Trabzon her zaman yaşanan olumsuz gelişmelerle yaygın basının gündemine girmiş, manşet haberlere konu olmuştur.
Bunu derken genelleme de yapmak istemiyoruz, Trabzon’u objektif biçimde yansıtan yaygın basın temsilcileri de söz konusudur, onların emeklerine saygısızlık etmek istemem.
Ancak, yaygın basın Trabzon’a, Trabzonspor’a pozitif bakmadığı bir gerçek.
7 Haziran genel seçimine doğru gündem tüm sıcaklığıyla seçimi yansıtırken ve Trabzon’dan da seçim yarışına önemli isimler girmişken, bu konuya brojektör tutmayan yaygın basının, 1 Mayıs olayına baştan kara dalış yaparak Trabzon’u olaylarla gündemin birinci maddesini çıkarmasında da önyargı vardı.
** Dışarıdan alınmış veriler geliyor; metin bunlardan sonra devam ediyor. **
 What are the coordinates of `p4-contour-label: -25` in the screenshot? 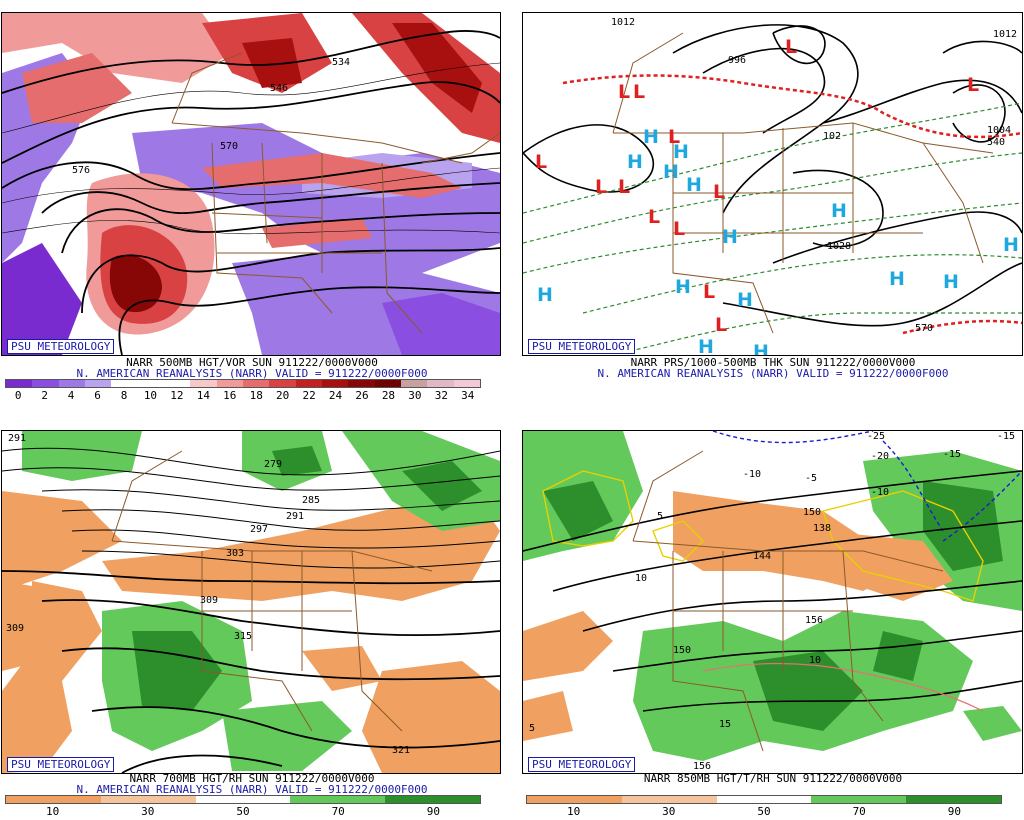 It's located at (876, 436).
Neyse ki, Trabzon’da yaşanan 1 Mayıs kargaşasının sorumlusu da sırf yaygın basın olmadığını ifade edelim.
HDP diye bir parti var, terörden beslenen terörün sözcülüğünü yapan, Kürtçülük propagandası yapmaktan bir adım öteye geçmeyen bu partinin sözcüleri, şimdi de kalkmışlar Türkiye partisi olmuşlar gibi ülkeyi ve ülke siyasetini dizayn etmeye kalkışmışlar.
Doğru bir yaklaşım değil, elbet.
Sadece bir kesim Kürtleri savunuyorsan, terörle iç içe isen terörün sözcülüğünü yapıyorsan ki, öylesin, savunduğun gibi dur, Türkiye partisi olmaya soyunma olamazsın, kabul görmezsin, tavır ve hareketlerinle ülkesini seven insanların tepesini artırırsın.
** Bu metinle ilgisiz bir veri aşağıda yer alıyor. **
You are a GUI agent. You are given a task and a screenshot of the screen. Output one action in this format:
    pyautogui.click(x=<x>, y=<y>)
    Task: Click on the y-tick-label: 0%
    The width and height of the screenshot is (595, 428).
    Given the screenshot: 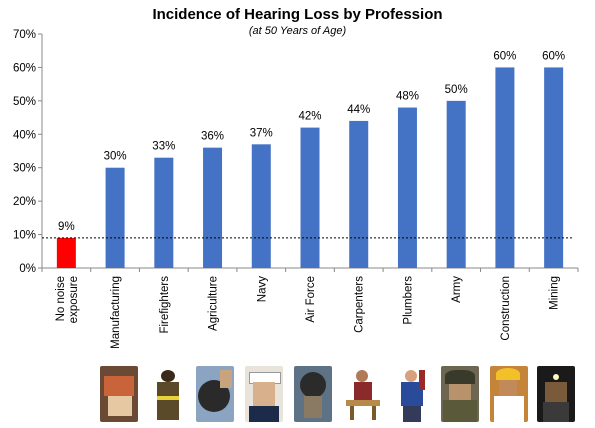 What is the action you would take?
    pyautogui.click(x=28, y=269)
    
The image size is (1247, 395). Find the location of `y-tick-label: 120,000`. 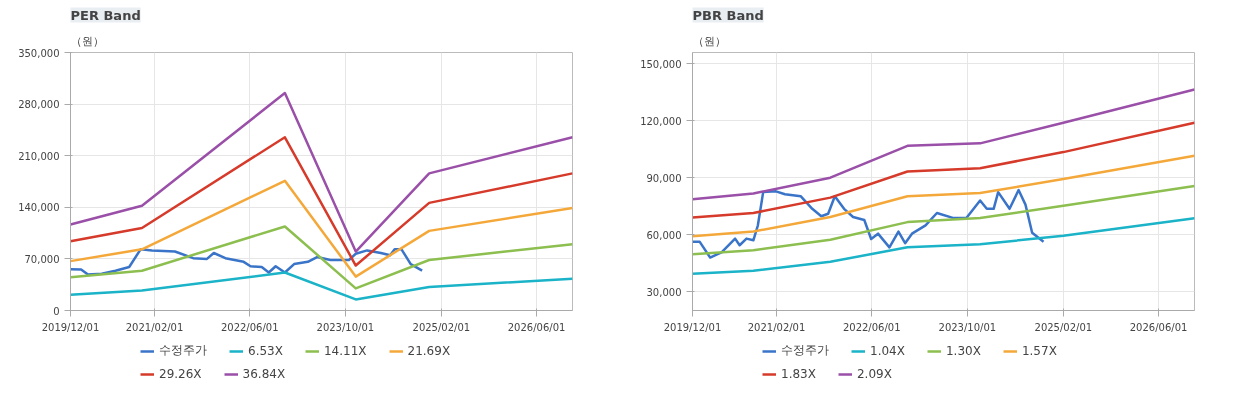

y-tick-label: 120,000 is located at coordinates (661, 121).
Trabzon’da yaşanan olayın sebebi HDP’dir.
HDP’yi Trabzon’da bir parti kılığına sokmaya çalışan insanların, biz de Trabzon partisiyiz, bu şehrin insanlarının bir parçasıyız iddiasından kaynaklanıyor.
Hayır, HDP ne Trabzon’un ne de Türkiye’nin partisi değil. Belki ileride olacak çözüm süreci sonuca kavuşursa HDP’de Türkiye partisi olacak belki o partiye gerek kalmayacak ama en azından bugün ki gibi derin cepheler olmayacak.
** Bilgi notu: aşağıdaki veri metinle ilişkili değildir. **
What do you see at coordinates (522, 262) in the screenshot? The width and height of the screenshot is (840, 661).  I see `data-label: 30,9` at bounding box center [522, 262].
1 Mayıs’ta yaşanan ve HDP’lilerin sebebiyet verdiği Trabzon’daki olayların Türkiye gündemine oturması da Trabzon’a büyük haksızlıktır.
Trabzon her zaman terörün bedelini ödemiş, ödemeye devam ediyor.
HDP’nin savunduğu bölgenin insanı yıllardır beri bedel ödemiyor, Türk halkına bedel ödetiyor.
Çünkü, PKK terörü bir yandan öldürerek, diğer yandan yakıp yakarak ülkenin kaynaklarını tüketmek için elinden gelen her türlü hainliği yapmış, bugün de çözüm süreci adı altında ortaya konak barış görüşmelerini bir taraftan kabul edip diğer taraftan sabote ederek, taviz üstüne taviz koparmanın peşindedir.
Altını çizerek vurgulamak istiyoruz ki, HDP Trabzon’da siyaset yapmak istiyorsa haddini bilmesi gerekir.
Kendisini diğer siyasi partilerle eşit, aynı haklara sahip görmemeli.
Çünkü, kendilerini diğer partilerle aynı safta görmüyorlar.
Dolayısıyla, Trabzon’un başına bela olacak gelişmelere çanak tutmaktan kaçınmalıdırlar.